#### [WHAT THE TASK ASKS]
Search the records for "width". Report every line where it occurs.

[Stored records]
::::::::::
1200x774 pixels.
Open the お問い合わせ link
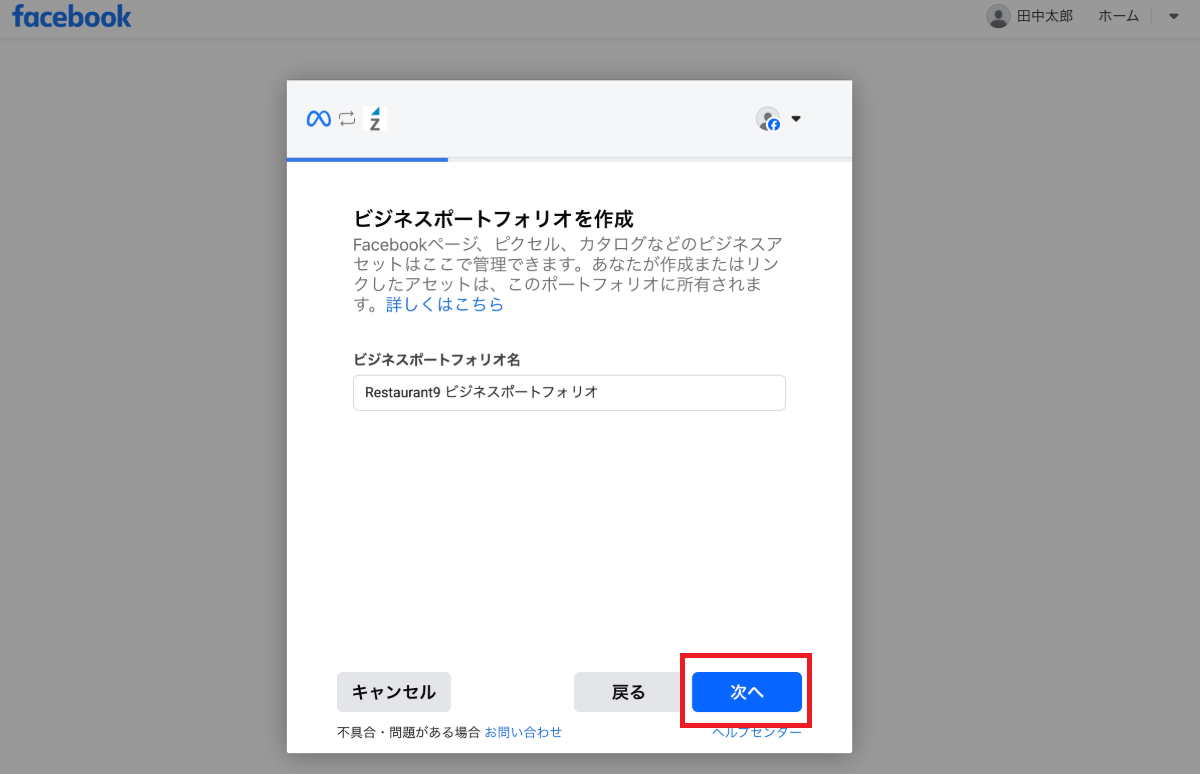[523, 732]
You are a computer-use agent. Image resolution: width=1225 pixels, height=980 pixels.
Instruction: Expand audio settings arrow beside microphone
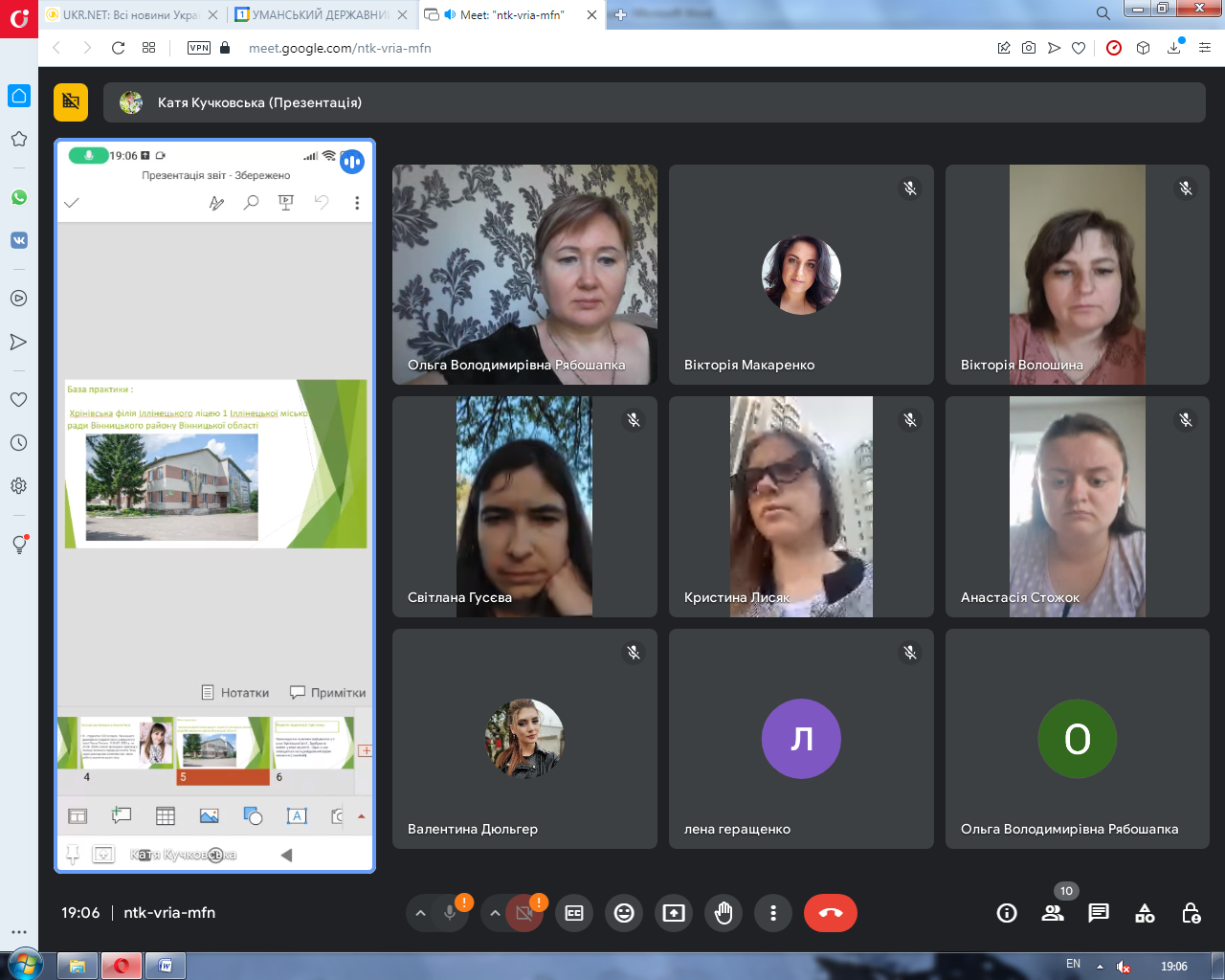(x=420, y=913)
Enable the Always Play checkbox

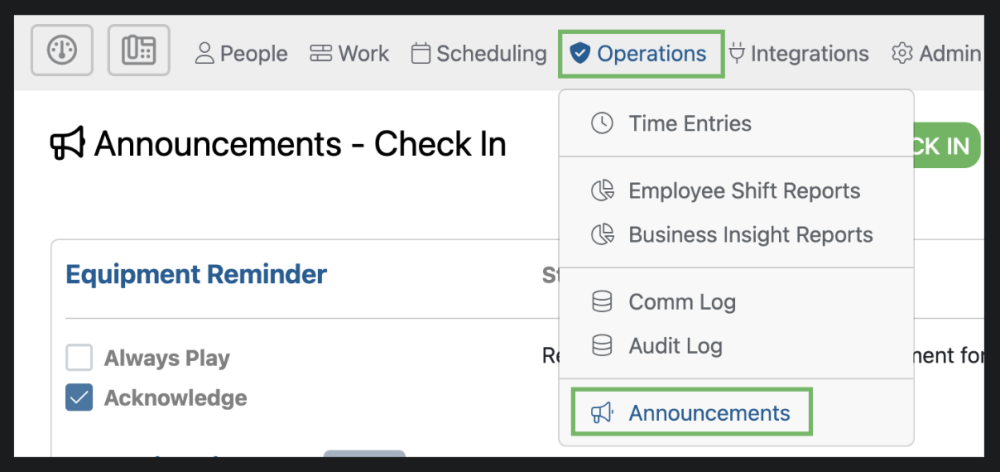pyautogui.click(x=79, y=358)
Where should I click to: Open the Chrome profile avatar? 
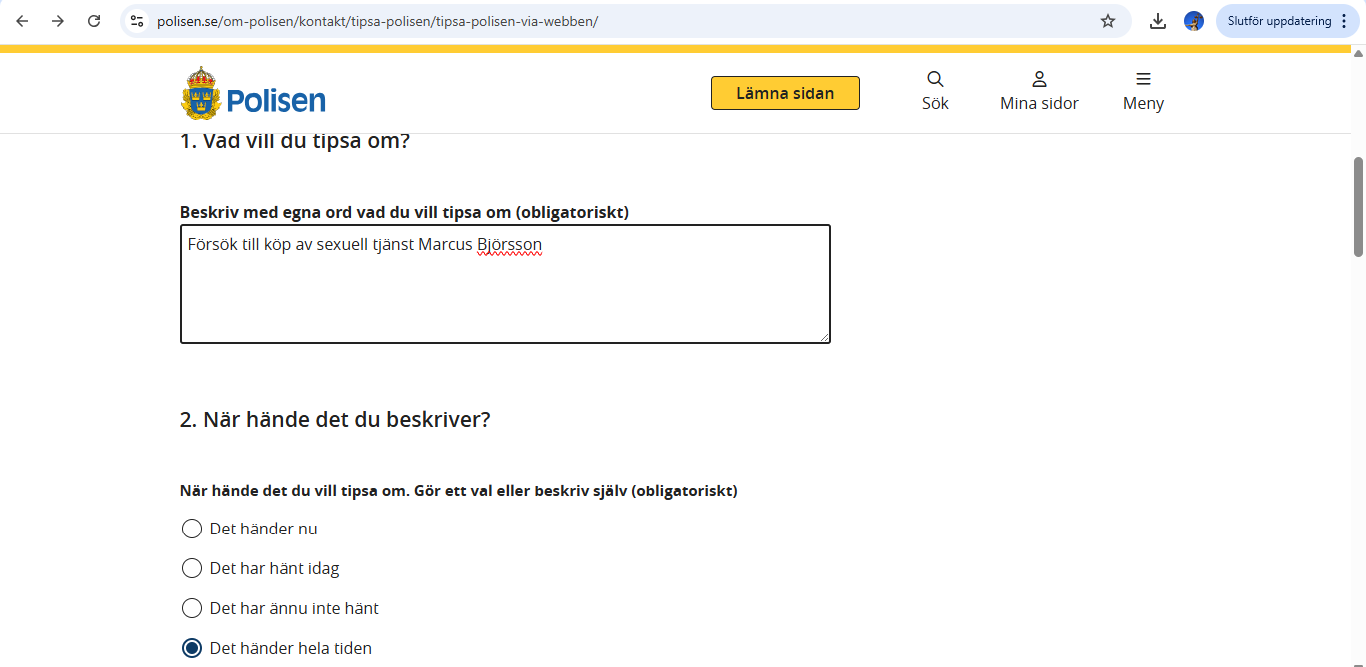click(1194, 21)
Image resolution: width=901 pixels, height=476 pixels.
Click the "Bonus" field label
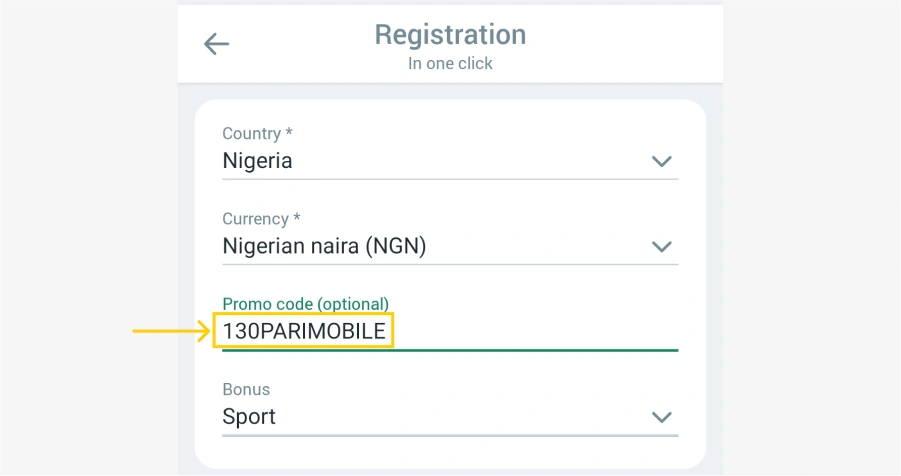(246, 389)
::::::::::
#### [RESPONSE TO THIS TASK]
You are a computer-use agent. Image resolution: width=1225 pixels, height=980 pixels.
Image resolution: width=901 pixels, height=476 pixels.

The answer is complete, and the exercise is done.